EXERCISE INSTRUCTIONS -
Please return every record exactly as it appears.

▬▬▬

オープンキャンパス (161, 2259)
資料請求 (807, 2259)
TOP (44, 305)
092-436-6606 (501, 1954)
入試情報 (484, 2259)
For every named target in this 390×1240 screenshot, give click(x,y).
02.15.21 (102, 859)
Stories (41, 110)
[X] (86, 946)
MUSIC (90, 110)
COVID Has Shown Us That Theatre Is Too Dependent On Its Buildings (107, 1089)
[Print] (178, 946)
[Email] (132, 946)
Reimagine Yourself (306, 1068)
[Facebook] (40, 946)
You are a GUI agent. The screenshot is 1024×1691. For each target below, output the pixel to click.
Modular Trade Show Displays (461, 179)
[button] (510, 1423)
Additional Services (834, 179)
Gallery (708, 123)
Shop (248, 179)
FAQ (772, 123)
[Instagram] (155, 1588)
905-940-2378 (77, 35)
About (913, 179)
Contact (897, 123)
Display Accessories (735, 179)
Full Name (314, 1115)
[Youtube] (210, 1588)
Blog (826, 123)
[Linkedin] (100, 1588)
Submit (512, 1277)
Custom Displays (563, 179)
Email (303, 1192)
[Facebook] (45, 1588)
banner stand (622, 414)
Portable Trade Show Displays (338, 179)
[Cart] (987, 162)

▬▬▬

RESULT OF THE TASK -
オープンキャンパス (161, 2259)
資料請求 (807, 2259)
TOP (44, 305)
092-436-6606 (501, 1954)
入試情報 (484, 2259)
For every named target in this 390×1240 screenshot, give click(x,y).
02.15.21 (102, 859)
Stories (41, 110)
[X] (86, 946)
MUSIC (90, 110)
COVID Has Shown Us That Theatre Is Too Dependent On Its Buildings (107, 1089)
[Print] (178, 946)
[Email] (132, 946)
Reimagine Yourself (306, 1068)
[Facebook] (40, 946)
You are a GUI agent. The screenshot is 1024×1691. For each target below, output the pixel to click.
Modular Trade Show Displays (461, 179)
[button] (510, 1423)
Additional Services (834, 179)
Gallery (708, 123)
Shop (248, 179)
FAQ (772, 123)
[Instagram] (155, 1588)
905-940-2378 (77, 35)
About (913, 179)
Contact (897, 123)
Display Accessories (735, 179)
Full Name (314, 1115)
[Youtube] (210, 1588)
Blog (826, 123)
[Linkedin] (100, 1588)
Submit (512, 1277)
Custom Displays (563, 179)
Email (303, 1192)
[Facebook] (45, 1588)
banner stand (622, 414)
Portable Trade Show Displays (338, 179)
[Cart] (987, 162)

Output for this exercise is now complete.